**Instructions to follow**
Reproduce the records below exactly, leaving out any pictures.
━━━━━━
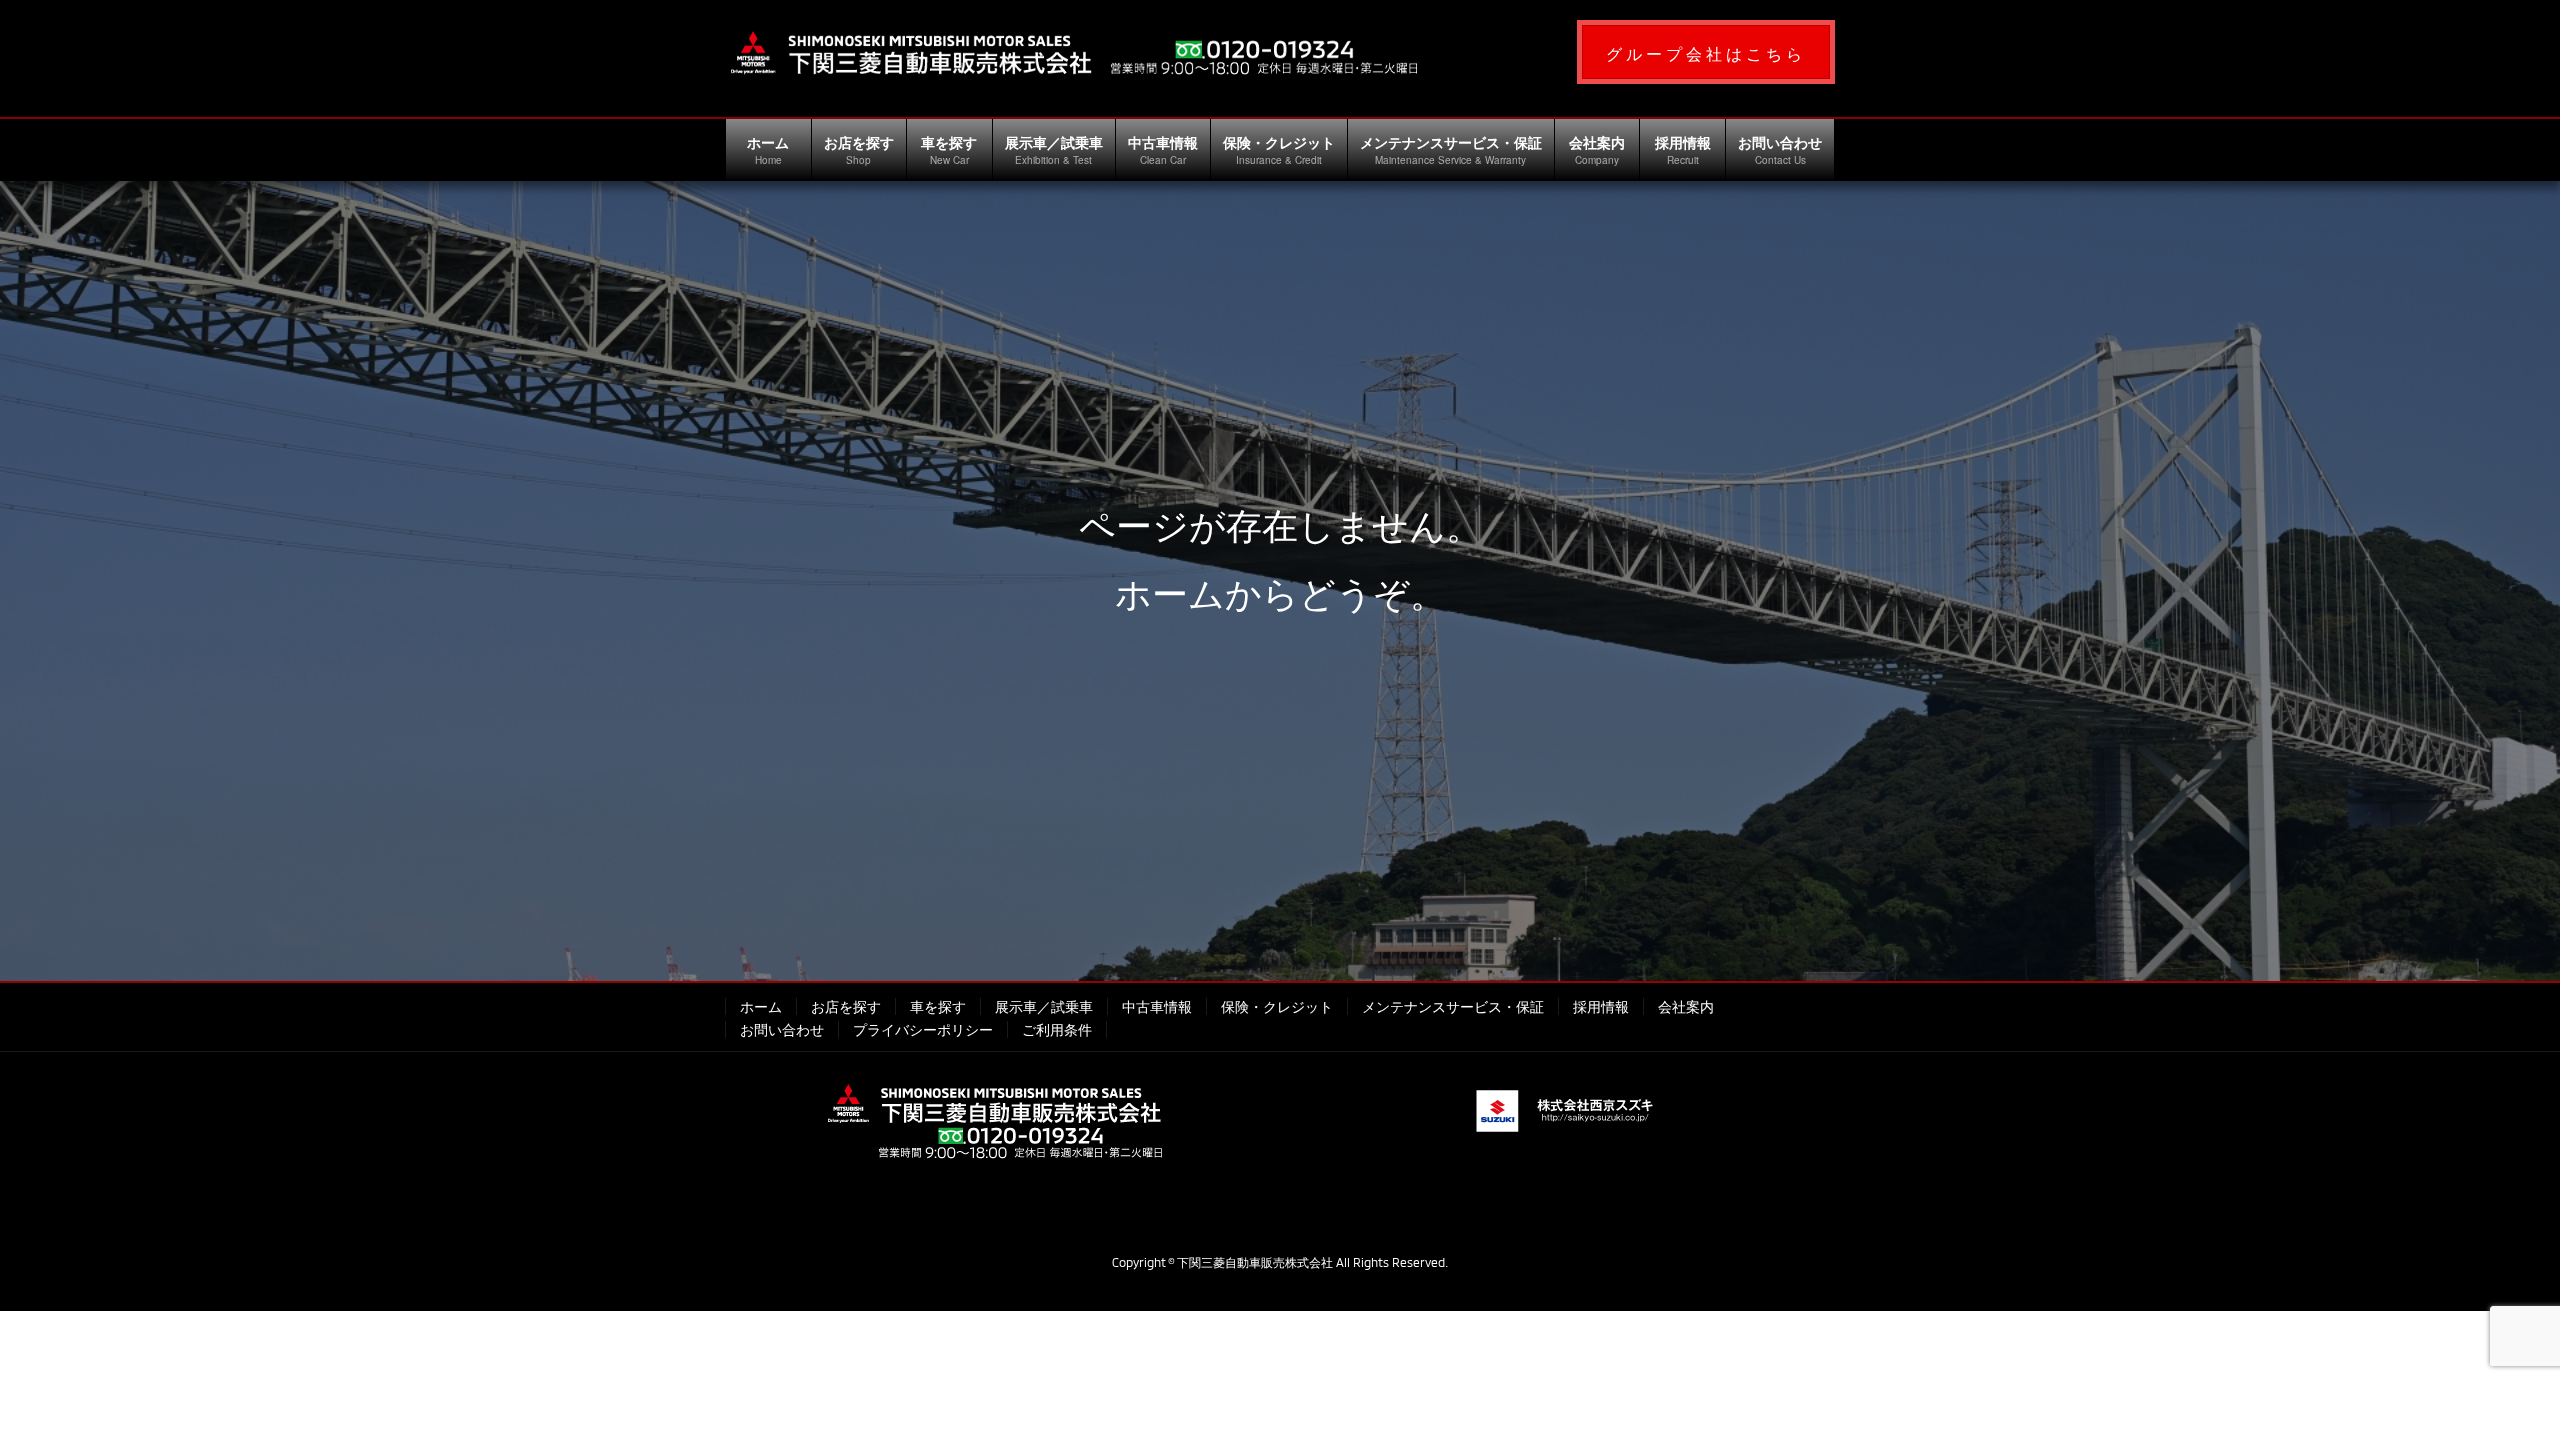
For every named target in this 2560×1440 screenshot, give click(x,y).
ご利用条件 (1057, 1029)
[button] (1706, 52)
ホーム (761, 1006)
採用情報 (1601, 1006)
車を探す (938, 1006)
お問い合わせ (782, 1029)
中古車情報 (1157, 1006)
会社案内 (1686, 1006)
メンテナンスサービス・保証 (1453, 1006)
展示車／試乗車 (1044, 1006)
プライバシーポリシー (923, 1029)
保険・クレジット (1277, 1006)
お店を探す (846, 1006)
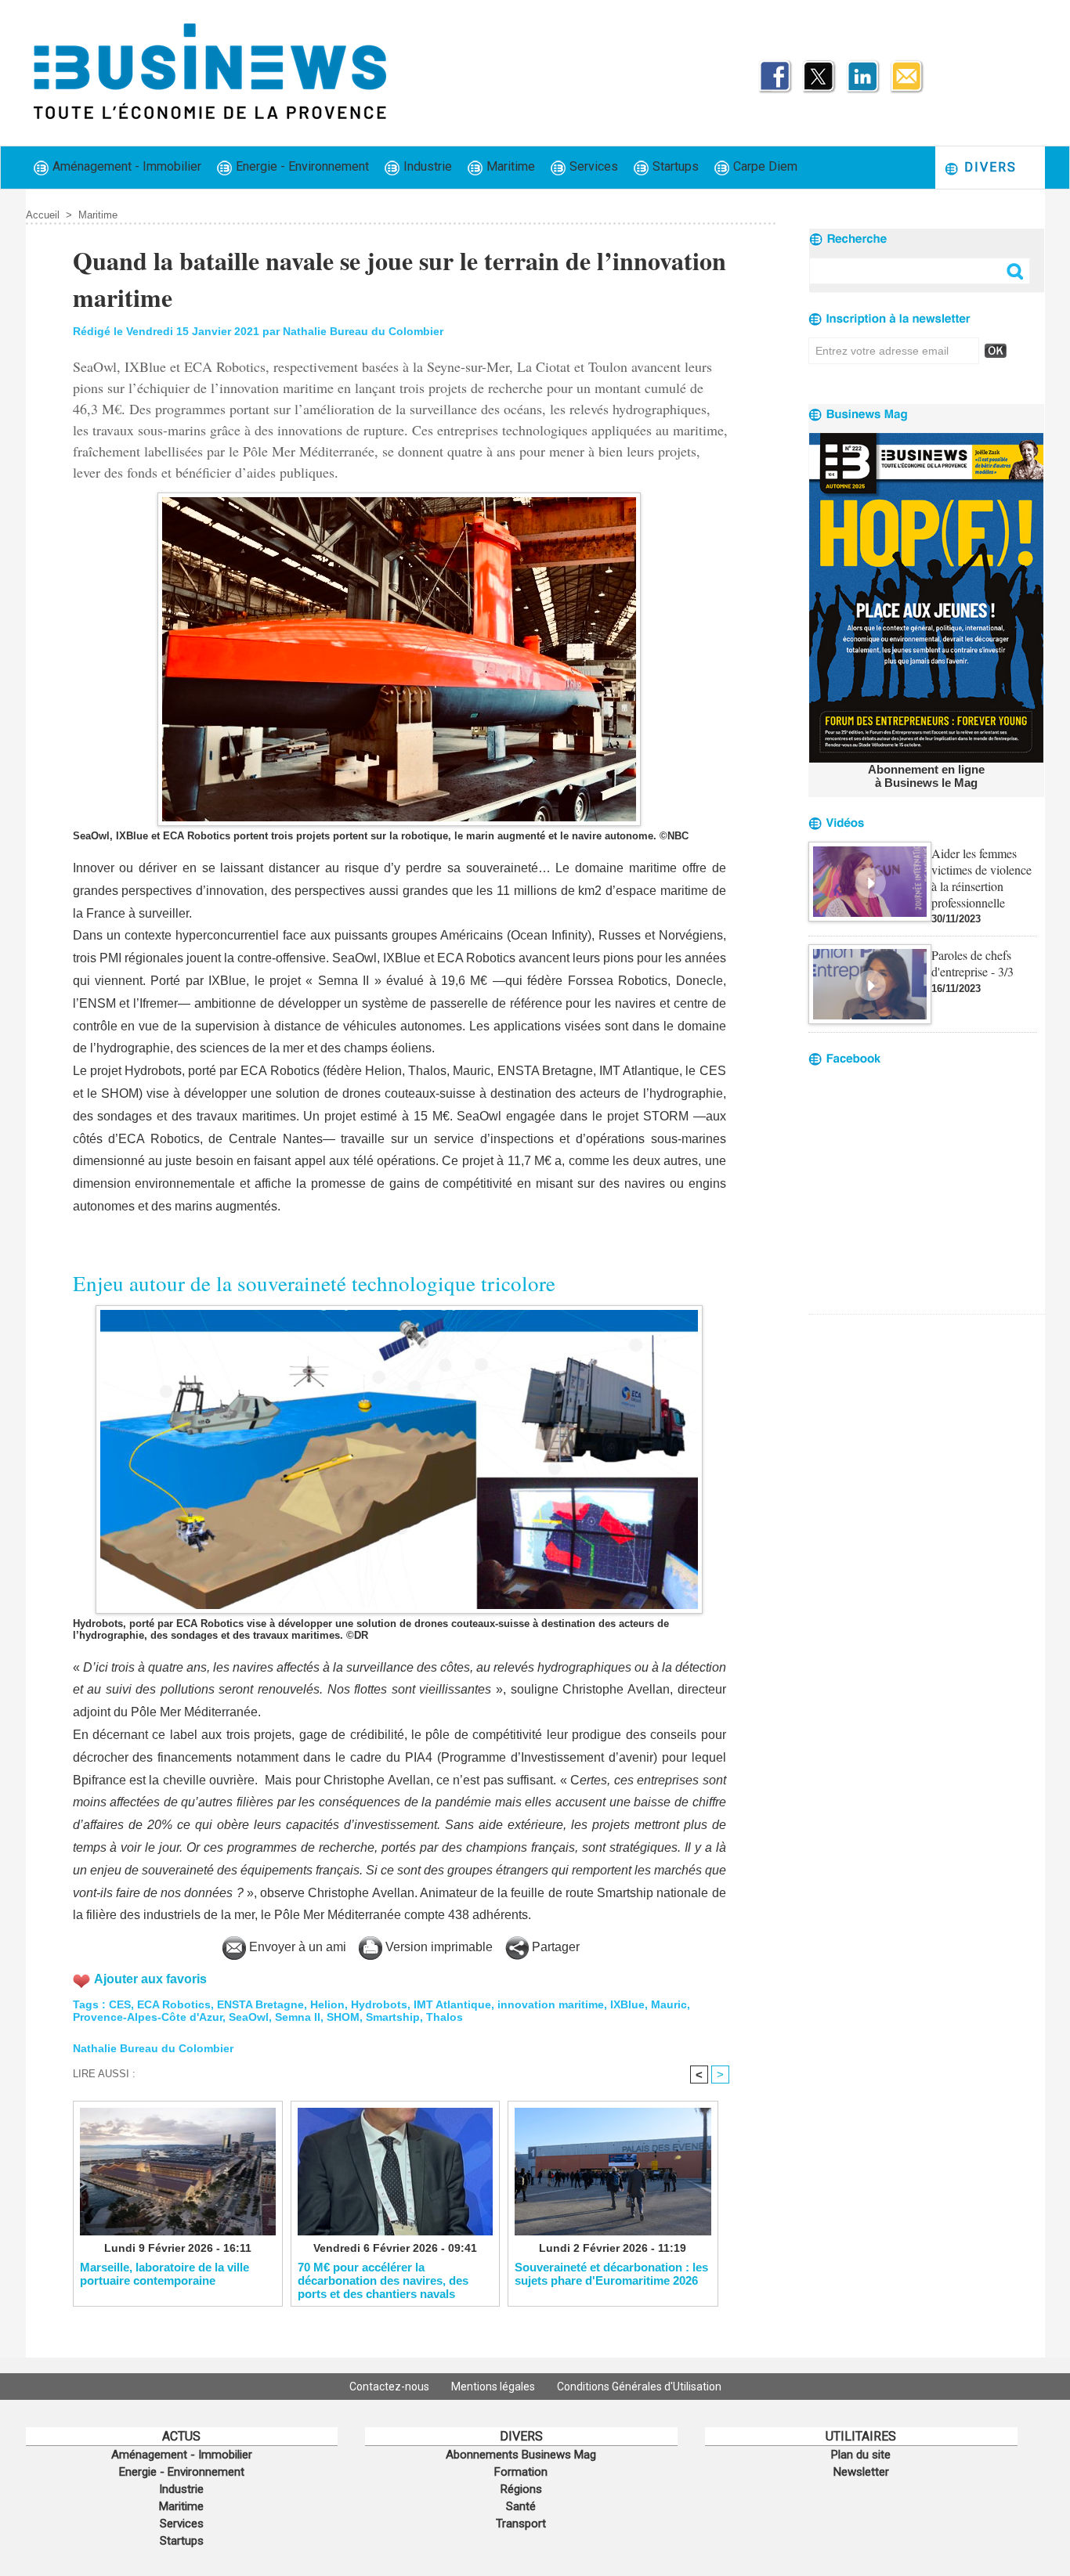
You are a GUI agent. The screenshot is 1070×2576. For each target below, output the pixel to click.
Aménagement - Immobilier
━━━━━━
**Solved exercise**
For every named target in this 2560×1440 screenshot, give click(x,y).
ご利用条件 (1057, 1029)
[button] (1706, 52)
ホーム (761, 1006)
採用情報 (1601, 1006)
車を探す (938, 1006)
お問い合わせ (782, 1029)
中古車情報 (1157, 1006)
会社案内 (1686, 1006)
メンテナンスサービス・保証 (1453, 1006)
展示車／試乗車 (1044, 1006)
プライバシーポリシー (923, 1029)
保険・クレジット (1277, 1006)
お店を探す (846, 1006)
You are a GUI agent. The screenshot is 1070×2576. For each target below, output the pixel to click.
Aménagement - Immobilier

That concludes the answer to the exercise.